Water-splitter
Hydrogen fuel from water?
In situ transformation, rock salt into layered thin film.
University of Oregon chemists say that ultra-thin films of nickel and iron oxides made through a solution synthesis process are promising catalysts to combine with semiconductors to make devices that capture sunlight and convert water into hydrogen and oxygen gases.
Researchers in the Solar Materials and Electrochemistry Laboratory of Shannon Boettcher, professor of chemistry, studied the catalyst material and also developed a computer model for applying catalyst thin films in solar water-splitting devices as a tool to predict the effectiveness of a wide range of catalyst materials for solar-hydrogen production.
The project has resulted in two recent papers.
The first, detailed last September in the Journal of the American Chemical Society, showed that films of a nickel-iron mixed oxide with an atomic structure similar to naturally occurring minerals show the highest catalytic activity for forming oxygen from water, based on a side-by-side comparison of eight oxide-based materials targeted in various research efforts.
The second paper, just published in the Journal of Physical Chemistry Letters, details the performance of the catalyst thin films when combined with semiconductor light absorbers, showing that the nickel-iron oxide catalyst was most effective with a film just 0.4 nanometers thick.

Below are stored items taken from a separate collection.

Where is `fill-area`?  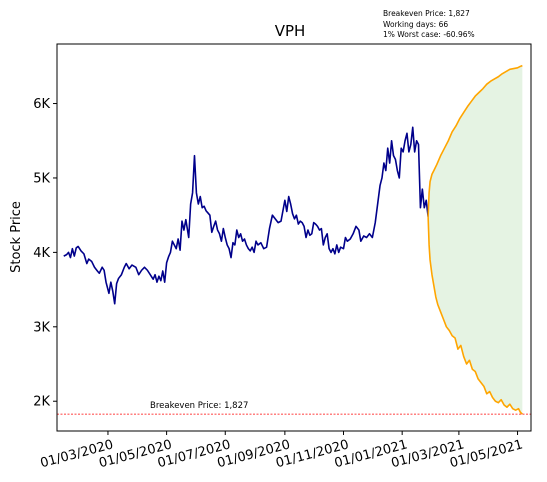 fill-area is located at coordinates (476, 240).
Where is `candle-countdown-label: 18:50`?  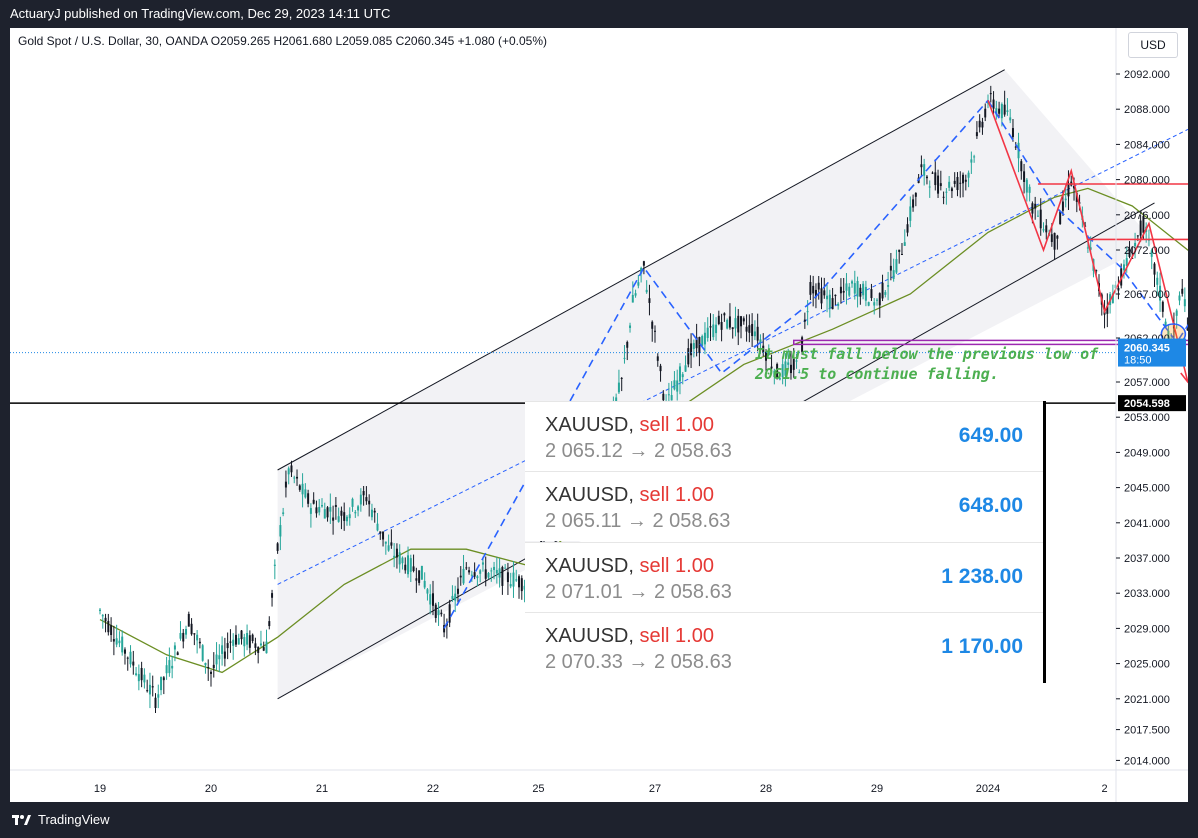
candle-countdown-label: 18:50 is located at coordinates (1138, 361).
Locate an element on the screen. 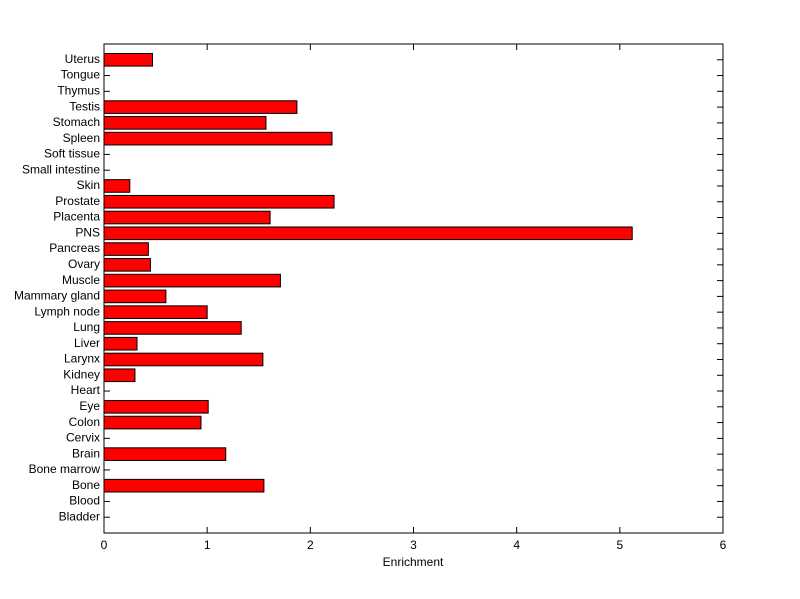  y-tick-label: Lymph node is located at coordinates (67, 311).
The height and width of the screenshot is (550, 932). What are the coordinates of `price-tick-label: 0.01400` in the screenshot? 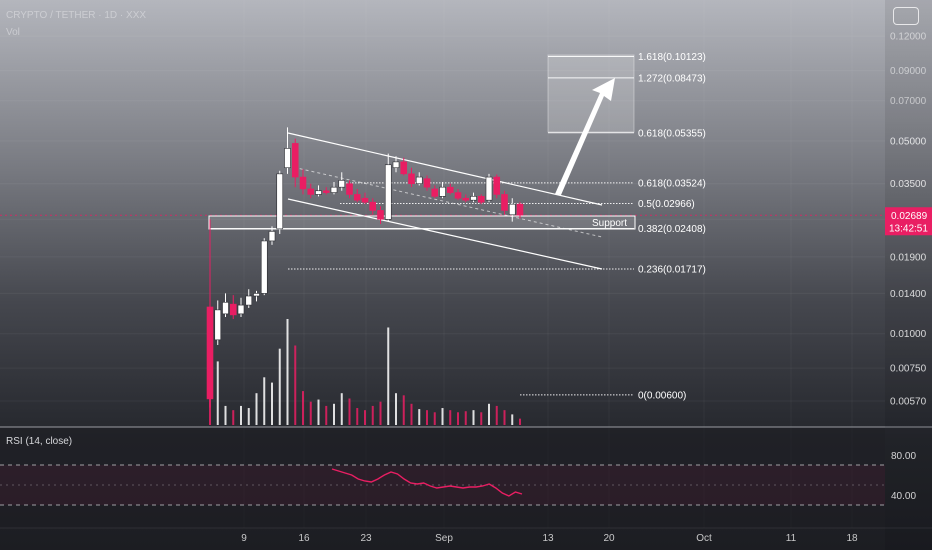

Boettcher's lab, located in the UO's Materials Science Institute, studies fundamental materials chemistry and physical concepts related to the conversion of solar photons (sunlight) into electrons and holes in semiconductors that can then be used to drive chemical processes such as splitting protons off water to make hydrogen and oxygen gases. Multiple labs across the country are seeking effective and economical ways of taking sunlight and directly producing hydrogen gas as an alternative sustainable fuel to replace fossil fuels.